■ ASSIGNED TASK ■
If a line of the data below contains the string "computer", copy it into your answer.

** Opening DATA FOR PROCESSING block **

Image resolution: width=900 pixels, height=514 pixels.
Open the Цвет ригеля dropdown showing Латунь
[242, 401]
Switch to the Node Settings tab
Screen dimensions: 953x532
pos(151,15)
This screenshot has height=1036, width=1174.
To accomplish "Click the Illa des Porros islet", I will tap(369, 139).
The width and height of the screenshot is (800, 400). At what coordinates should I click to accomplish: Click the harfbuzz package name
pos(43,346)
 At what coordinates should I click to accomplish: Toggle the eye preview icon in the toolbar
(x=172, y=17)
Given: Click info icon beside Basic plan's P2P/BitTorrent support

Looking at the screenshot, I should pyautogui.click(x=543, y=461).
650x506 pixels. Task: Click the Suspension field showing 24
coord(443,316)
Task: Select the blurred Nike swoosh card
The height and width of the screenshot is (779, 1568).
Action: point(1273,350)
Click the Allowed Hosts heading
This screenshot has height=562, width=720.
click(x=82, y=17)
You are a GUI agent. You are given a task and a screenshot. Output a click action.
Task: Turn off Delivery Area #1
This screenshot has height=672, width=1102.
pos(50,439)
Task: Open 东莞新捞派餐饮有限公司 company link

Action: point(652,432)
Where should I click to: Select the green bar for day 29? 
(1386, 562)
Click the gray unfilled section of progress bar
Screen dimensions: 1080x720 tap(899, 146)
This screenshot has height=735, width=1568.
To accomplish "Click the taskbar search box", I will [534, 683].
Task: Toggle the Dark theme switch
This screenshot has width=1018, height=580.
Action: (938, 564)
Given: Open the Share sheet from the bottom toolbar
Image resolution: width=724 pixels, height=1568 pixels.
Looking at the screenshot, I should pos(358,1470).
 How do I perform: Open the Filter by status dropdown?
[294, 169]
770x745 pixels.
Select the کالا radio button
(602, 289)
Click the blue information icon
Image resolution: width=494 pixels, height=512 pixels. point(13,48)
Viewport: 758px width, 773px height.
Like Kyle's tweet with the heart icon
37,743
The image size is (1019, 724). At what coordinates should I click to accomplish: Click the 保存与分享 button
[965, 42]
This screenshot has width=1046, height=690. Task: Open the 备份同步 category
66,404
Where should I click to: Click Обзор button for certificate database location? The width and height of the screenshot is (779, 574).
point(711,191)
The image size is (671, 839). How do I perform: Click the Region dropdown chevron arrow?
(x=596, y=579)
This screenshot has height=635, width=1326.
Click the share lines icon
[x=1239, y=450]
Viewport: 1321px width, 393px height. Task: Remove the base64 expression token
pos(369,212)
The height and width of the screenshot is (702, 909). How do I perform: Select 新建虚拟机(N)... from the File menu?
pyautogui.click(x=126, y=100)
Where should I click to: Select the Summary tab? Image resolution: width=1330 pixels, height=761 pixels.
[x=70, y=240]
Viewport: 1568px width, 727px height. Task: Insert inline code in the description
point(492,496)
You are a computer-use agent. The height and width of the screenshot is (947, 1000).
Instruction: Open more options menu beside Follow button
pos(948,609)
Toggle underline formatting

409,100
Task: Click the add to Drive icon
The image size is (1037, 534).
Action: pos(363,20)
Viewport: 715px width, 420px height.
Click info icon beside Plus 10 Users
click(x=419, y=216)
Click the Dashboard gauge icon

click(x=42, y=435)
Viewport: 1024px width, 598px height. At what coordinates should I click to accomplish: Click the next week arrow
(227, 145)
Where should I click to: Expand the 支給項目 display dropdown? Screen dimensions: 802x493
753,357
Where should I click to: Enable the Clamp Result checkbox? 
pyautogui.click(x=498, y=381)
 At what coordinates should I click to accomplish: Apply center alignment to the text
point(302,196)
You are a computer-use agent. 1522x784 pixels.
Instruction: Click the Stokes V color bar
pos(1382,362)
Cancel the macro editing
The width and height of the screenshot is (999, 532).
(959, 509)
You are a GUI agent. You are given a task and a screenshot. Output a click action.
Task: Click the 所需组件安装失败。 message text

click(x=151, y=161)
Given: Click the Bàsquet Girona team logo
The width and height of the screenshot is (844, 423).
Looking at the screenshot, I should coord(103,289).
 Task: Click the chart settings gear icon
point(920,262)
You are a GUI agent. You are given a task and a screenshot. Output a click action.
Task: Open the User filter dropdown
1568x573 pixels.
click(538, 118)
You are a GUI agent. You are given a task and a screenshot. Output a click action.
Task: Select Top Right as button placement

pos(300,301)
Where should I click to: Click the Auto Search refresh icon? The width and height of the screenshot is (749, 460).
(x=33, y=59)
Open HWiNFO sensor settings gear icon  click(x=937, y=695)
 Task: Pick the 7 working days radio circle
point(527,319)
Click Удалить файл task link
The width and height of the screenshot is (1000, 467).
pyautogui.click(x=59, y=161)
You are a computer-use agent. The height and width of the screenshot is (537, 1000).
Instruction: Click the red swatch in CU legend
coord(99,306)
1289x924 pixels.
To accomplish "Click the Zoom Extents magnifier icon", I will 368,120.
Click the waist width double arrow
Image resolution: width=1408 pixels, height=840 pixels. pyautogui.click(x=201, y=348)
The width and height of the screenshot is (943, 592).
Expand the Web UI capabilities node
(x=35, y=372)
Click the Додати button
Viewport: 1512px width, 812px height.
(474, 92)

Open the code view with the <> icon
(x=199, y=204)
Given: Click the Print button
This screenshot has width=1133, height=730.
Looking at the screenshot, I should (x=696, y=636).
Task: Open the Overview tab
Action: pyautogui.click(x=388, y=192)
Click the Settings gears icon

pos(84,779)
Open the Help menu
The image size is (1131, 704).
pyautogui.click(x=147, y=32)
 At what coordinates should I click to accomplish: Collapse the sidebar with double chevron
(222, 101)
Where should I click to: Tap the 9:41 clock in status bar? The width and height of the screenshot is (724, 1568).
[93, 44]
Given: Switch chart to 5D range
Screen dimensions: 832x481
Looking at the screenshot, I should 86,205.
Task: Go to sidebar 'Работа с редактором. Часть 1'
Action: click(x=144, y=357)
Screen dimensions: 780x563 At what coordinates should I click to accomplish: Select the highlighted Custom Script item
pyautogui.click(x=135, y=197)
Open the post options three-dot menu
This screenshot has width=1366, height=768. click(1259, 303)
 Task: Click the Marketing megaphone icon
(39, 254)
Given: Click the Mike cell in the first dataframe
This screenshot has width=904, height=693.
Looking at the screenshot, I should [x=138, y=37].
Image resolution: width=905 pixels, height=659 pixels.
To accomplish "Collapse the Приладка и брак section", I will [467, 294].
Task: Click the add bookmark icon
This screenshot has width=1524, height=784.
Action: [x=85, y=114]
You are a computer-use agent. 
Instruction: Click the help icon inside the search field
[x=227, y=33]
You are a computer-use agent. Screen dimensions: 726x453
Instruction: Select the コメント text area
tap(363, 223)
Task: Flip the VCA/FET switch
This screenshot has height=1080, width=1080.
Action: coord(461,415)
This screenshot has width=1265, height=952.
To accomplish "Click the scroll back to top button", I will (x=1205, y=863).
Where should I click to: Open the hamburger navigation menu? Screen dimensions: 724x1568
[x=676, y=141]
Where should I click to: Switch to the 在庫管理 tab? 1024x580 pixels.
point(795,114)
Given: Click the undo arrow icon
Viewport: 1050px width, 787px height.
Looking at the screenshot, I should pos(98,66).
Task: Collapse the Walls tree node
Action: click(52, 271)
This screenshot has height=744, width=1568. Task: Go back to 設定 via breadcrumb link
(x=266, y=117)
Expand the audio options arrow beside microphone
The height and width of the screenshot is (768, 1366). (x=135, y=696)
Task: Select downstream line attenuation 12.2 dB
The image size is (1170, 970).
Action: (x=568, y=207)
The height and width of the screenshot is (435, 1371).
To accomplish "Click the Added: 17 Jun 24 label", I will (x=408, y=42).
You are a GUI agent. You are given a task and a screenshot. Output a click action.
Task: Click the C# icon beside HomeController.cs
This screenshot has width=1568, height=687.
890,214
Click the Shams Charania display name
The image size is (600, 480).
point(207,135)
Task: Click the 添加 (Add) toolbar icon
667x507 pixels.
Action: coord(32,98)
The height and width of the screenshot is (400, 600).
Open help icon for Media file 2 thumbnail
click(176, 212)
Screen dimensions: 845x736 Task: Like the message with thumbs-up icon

** Closing DATA FOR PROCESSING block **

■ OUTPUT FOR THIS TASK ■
You are a computer-use agent. The height and width of the screenshot is (947, 1000).
You are a computer-use agent. 1522x784 pixels.
You are a computer-use agent. The height and width of the screenshot is (537, 1000).
You are a computer-use agent. 
You are a computer-use agent. Screen dimensions: 726x453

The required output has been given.